Given request:
Recast the lines from the line with "Given: Open Navigation drawer page" to the line with "pyautogui.click(x=56, y=190)" as a two-column CSV with the headers instruction and answer. Give one row for each instruction with its answer, put each value in a single quoted field with line breaks replaced by spaces, and omit the pictures.

Material provided:
========================================
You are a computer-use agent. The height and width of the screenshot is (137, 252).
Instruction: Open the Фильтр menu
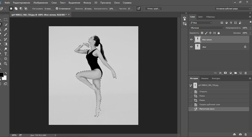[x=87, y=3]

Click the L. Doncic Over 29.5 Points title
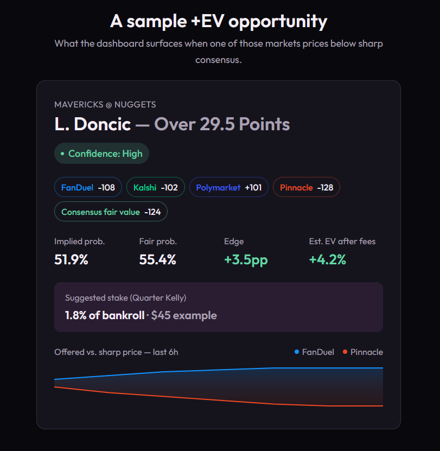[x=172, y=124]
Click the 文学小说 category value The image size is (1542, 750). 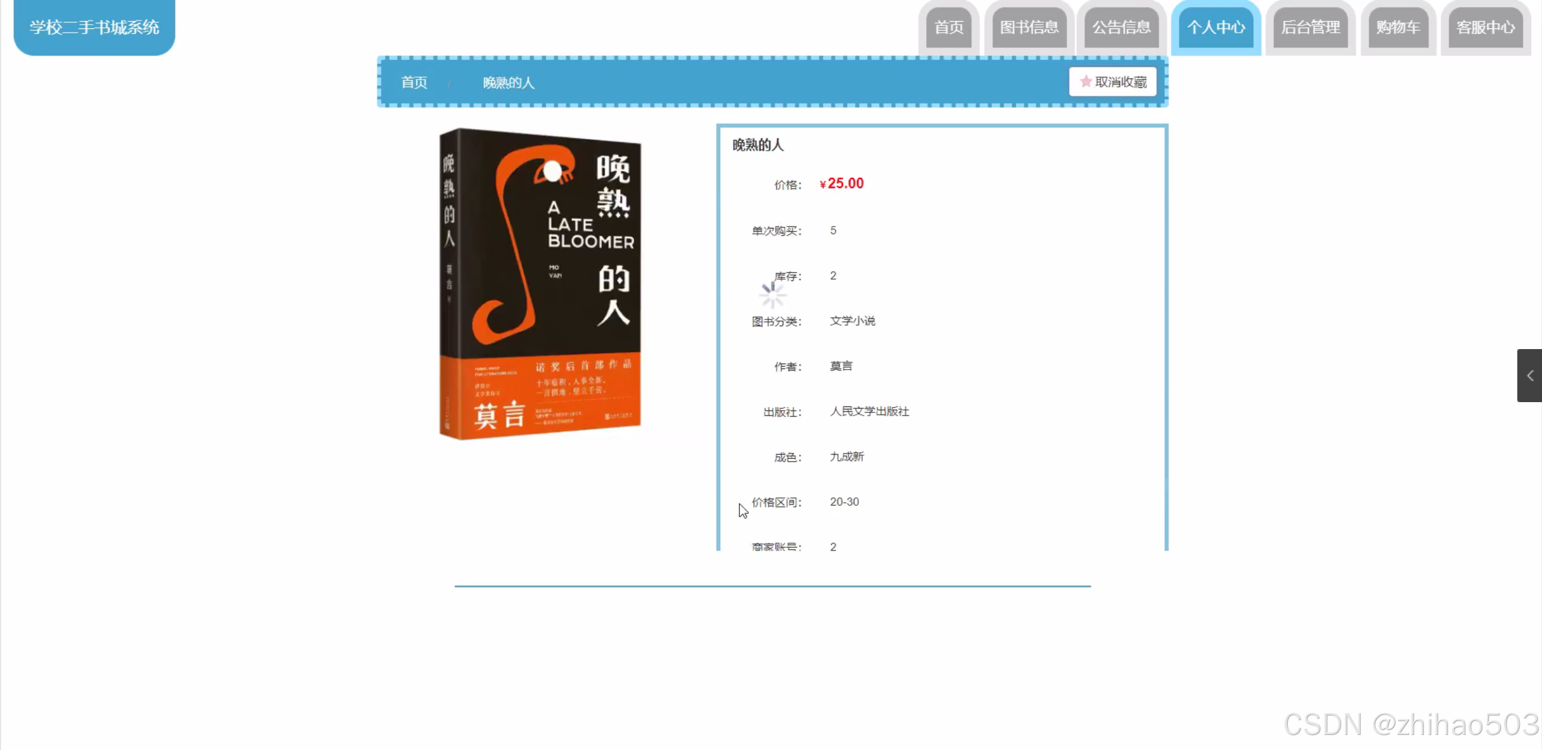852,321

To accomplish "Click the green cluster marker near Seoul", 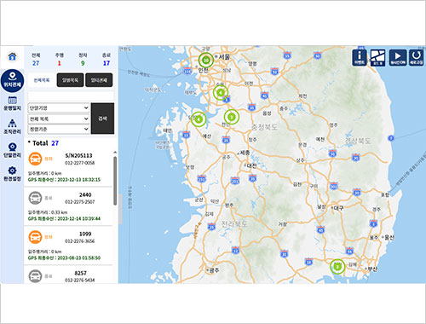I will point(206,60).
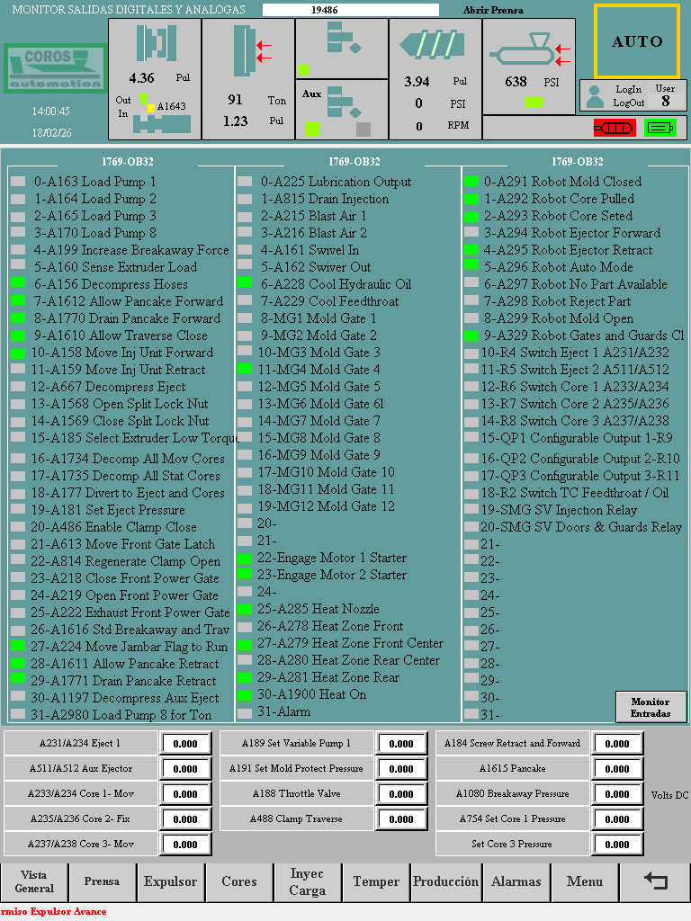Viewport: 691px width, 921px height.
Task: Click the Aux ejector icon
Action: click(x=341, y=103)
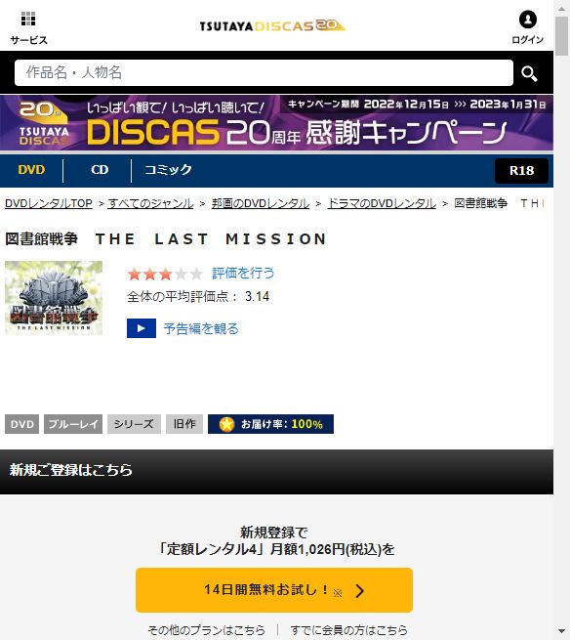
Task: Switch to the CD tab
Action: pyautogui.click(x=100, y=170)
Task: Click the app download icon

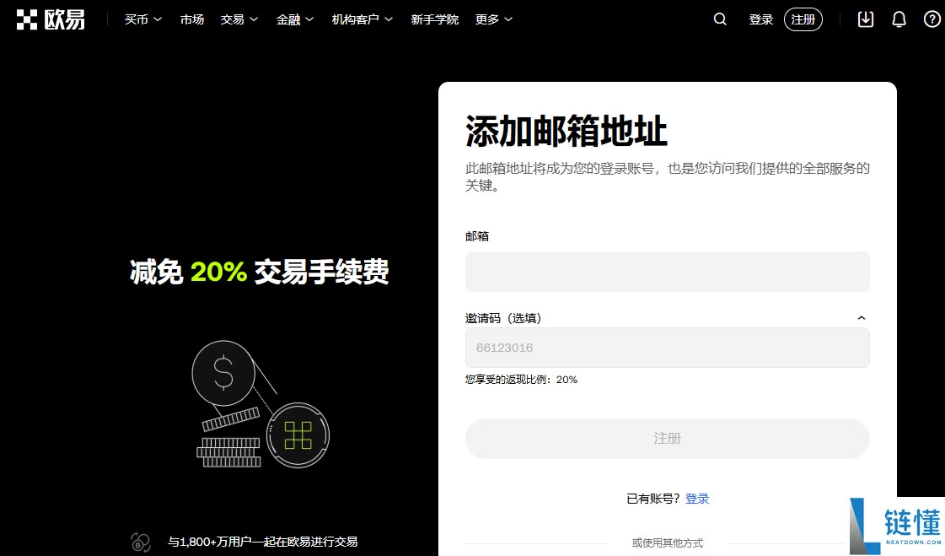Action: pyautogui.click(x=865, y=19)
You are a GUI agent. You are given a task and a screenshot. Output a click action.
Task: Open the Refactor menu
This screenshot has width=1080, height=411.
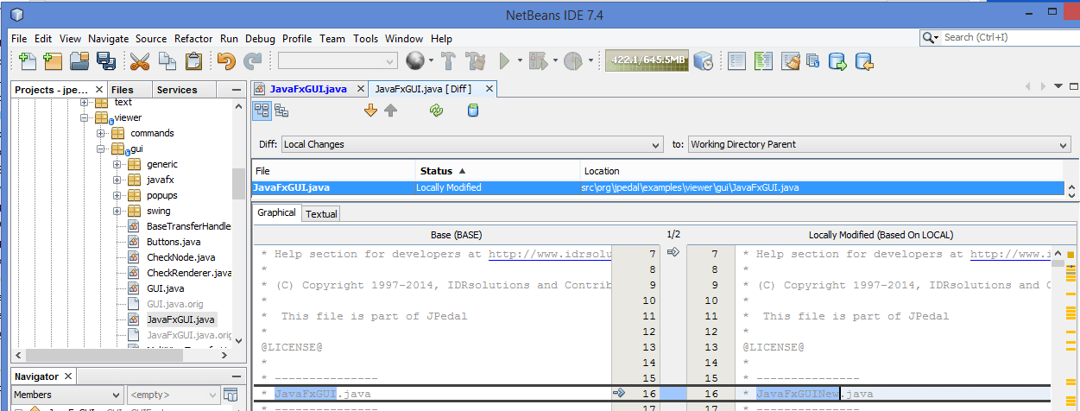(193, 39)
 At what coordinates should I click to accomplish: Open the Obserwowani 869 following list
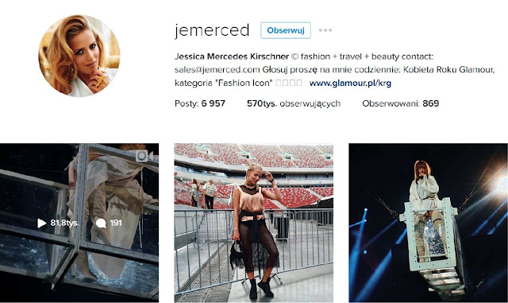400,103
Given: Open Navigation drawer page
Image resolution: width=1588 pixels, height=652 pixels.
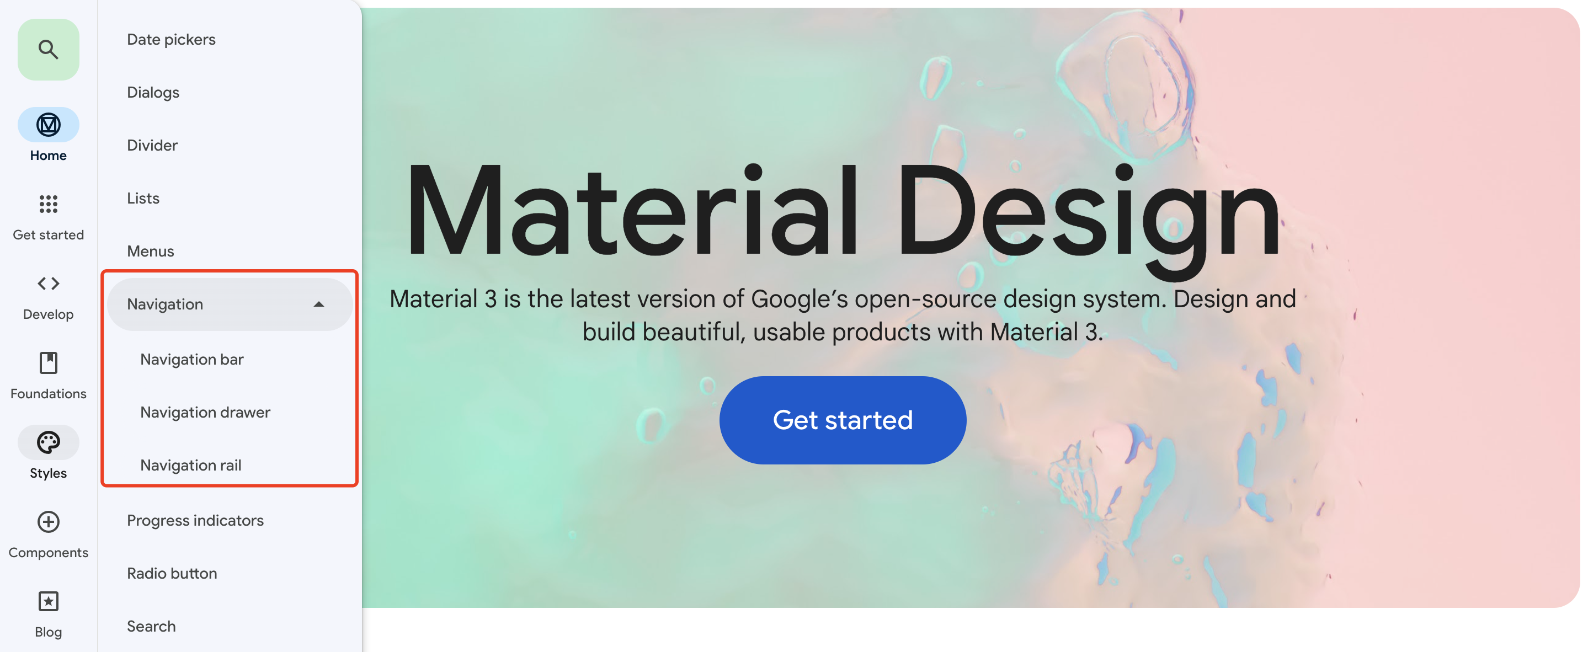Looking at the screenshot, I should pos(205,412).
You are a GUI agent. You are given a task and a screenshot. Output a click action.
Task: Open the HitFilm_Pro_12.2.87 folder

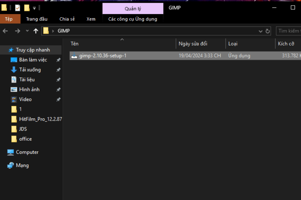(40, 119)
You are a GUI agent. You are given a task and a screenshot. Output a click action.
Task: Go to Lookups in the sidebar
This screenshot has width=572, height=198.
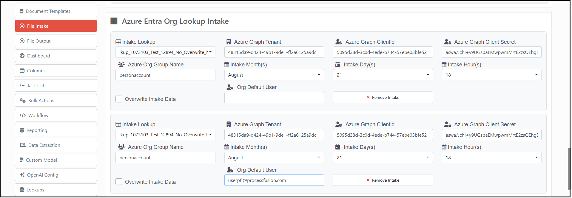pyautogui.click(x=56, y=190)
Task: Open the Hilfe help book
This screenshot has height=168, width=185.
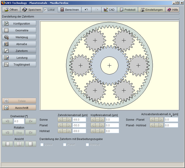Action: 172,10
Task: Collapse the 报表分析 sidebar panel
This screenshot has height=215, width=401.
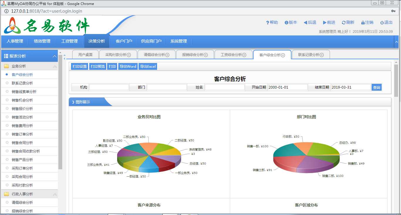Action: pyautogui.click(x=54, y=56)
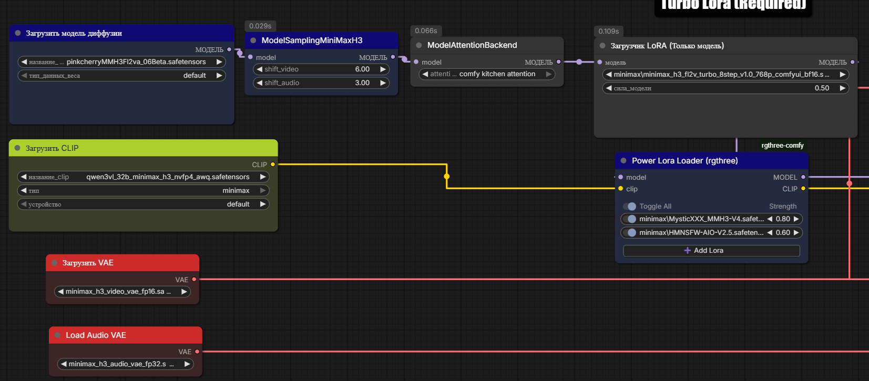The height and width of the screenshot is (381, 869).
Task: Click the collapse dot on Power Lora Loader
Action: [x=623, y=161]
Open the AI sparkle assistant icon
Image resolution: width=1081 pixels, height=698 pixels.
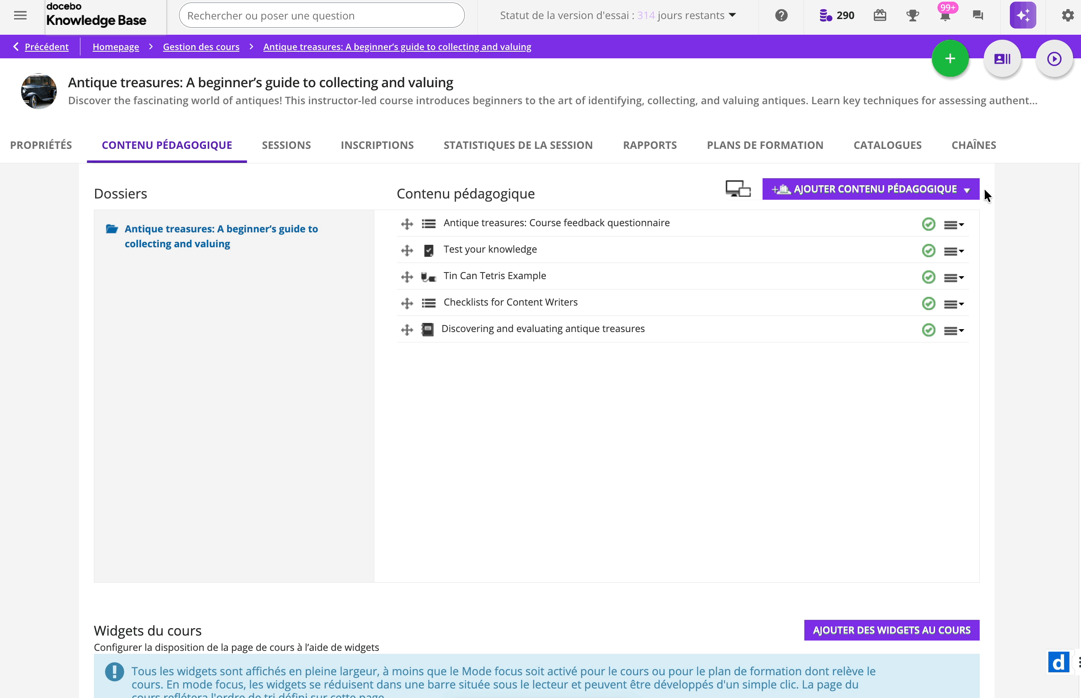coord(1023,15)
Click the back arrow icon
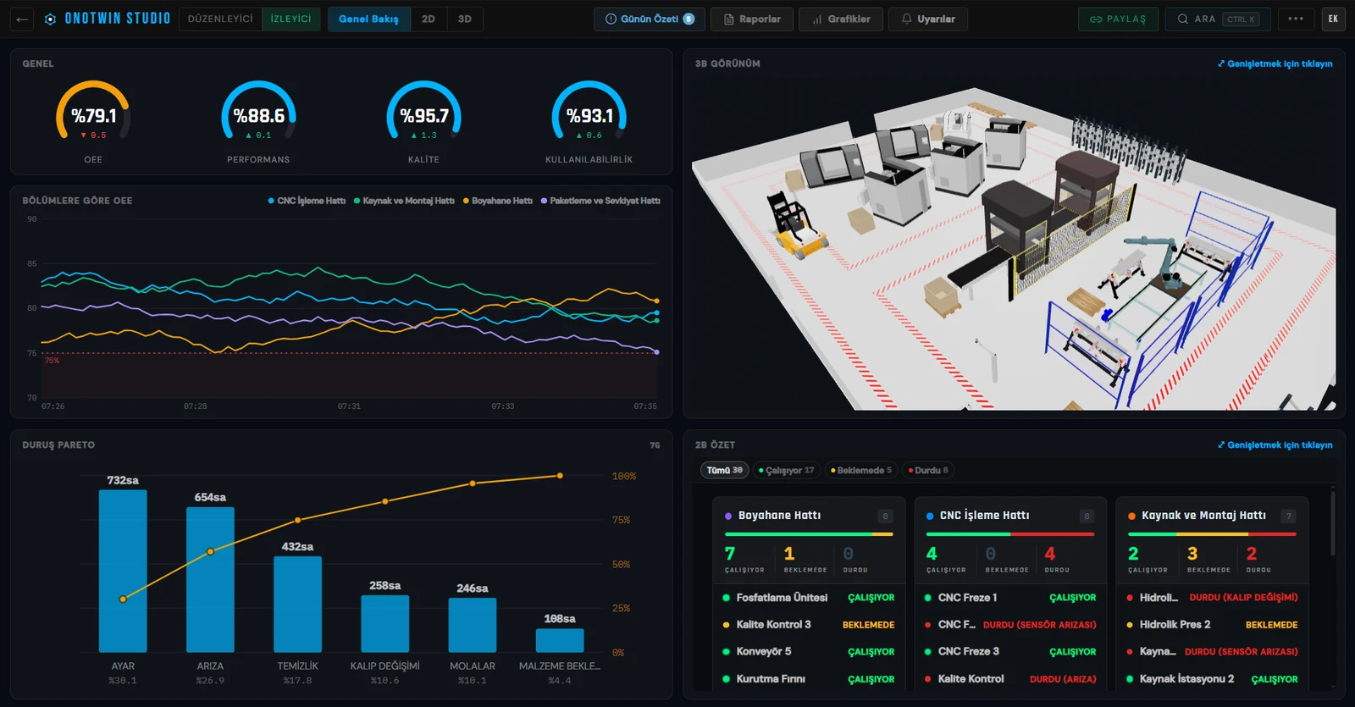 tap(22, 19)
========================================
Exercise solution:
instruction,answer
"Given: Open Navigation drawer page Image resolution: width=1588 pixels, height=652 pixels.","Looking at the screenshot, I should pos(205,412)."
"You are a GUI agent. You are given a task and a screenshot. Output a click action. Task: Open the HitFilm_Pro_12.2.87 folder","(40, 119)"
"You are a GUI agent. You are given a task and a screenshot. Output a click action. Task: Go to Lookups in the sidebar This screenshot has width=572, height=198.","pyautogui.click(x=56, y=190)"